The phone system as well as the network core project is complete, both together taking up about $182,800 of the total budget plan. Dixon noted that everything done so far has allowed them to stick to the budget closely, but official hard numbers are yet to become available. The college is currently in the stage of improving server infrastructure, where the 40-some servers on campus will be virtualized into just a few machines where everything can be centralized.

“We’re creating a failsafe,” he said. “(With the audit) we have to be able to show that we have consistent records available, so if something were to happen, we have to have a fail safe in place to recreate financial data. If a server crashes we have to get us back to a place where we’re functioning.”

The audit by the attorney general’s office came with the recommendation that the college rehire a CIO. Kinetic Networking, a company that works to find effective IT solutions for businesses, contracted Dixon to fill the position, which Dixon said could very well be permanent.

“Without someone in that role, the IT was left as an additional duty.

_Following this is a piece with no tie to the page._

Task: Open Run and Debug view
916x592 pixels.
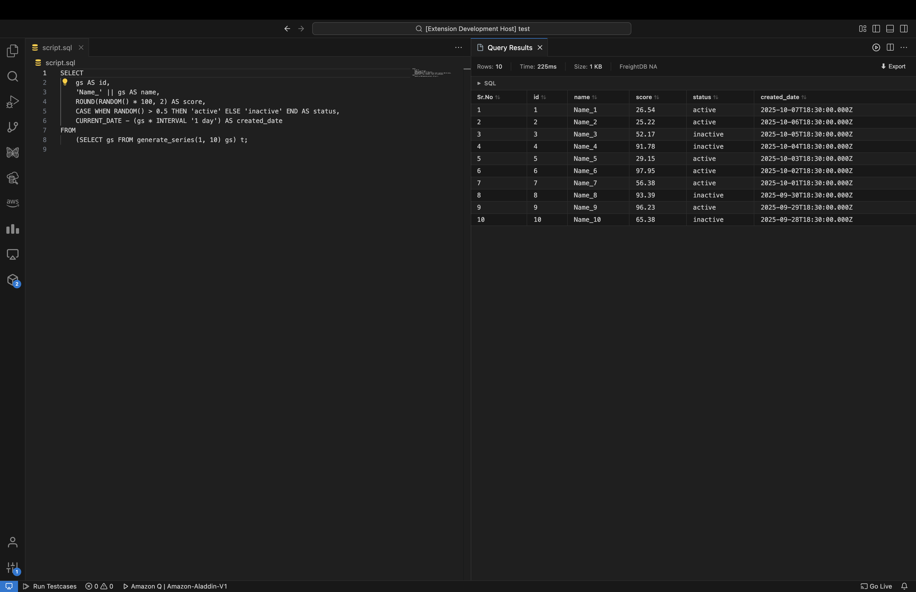Action: tap(12, 101)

It was getting put on others. There was no direct oversight,” he said.

The project is being funded from different places, depending on the “step” of the overall project. Anything that directly affects students, like the wireless infrastructure updates, will come from the student tech fee that everyone must pay to take classes. Other projects, like the phone system, comes from the college’s own funds.

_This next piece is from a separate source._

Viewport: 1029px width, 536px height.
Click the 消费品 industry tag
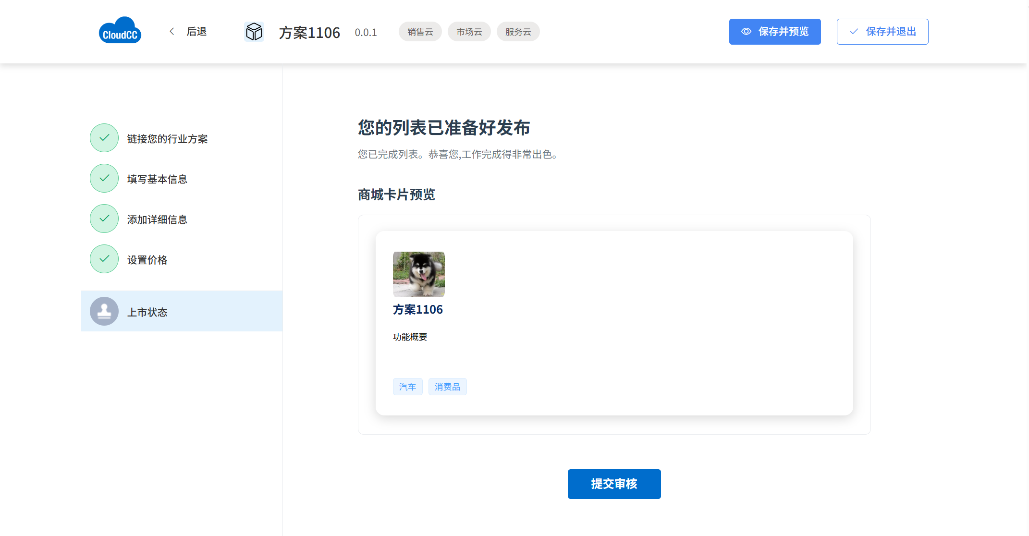[447, 387]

“I know it wasn’t a cheap upgrade…and at a time when we keep saying ‘we have no money, we have no money.’ But sometimes there are things you just have to do because otherwise you can’t conduct business in a way that’s appropriate,” Salem said.

One of the most visible problems to faculty and students was the slow speed of Internet and slow downloading times.

“Especially in the middle of the day, in a math class or something, the Internet is so slow. It always gets fixed eventually, but it can make things difficult,” said Megan Fox, a freshman studying early childhood education.

Dixon said everything from the wireless project to firewall and safety improvements could be done as early as the end of February and into March.

“Everyone’s got a smartphone and a tablet now. So for students to be able to hang out on campus for an hour between classes, that wireless aspect is huge. It’s going to make a big impact on the student experience,” he said.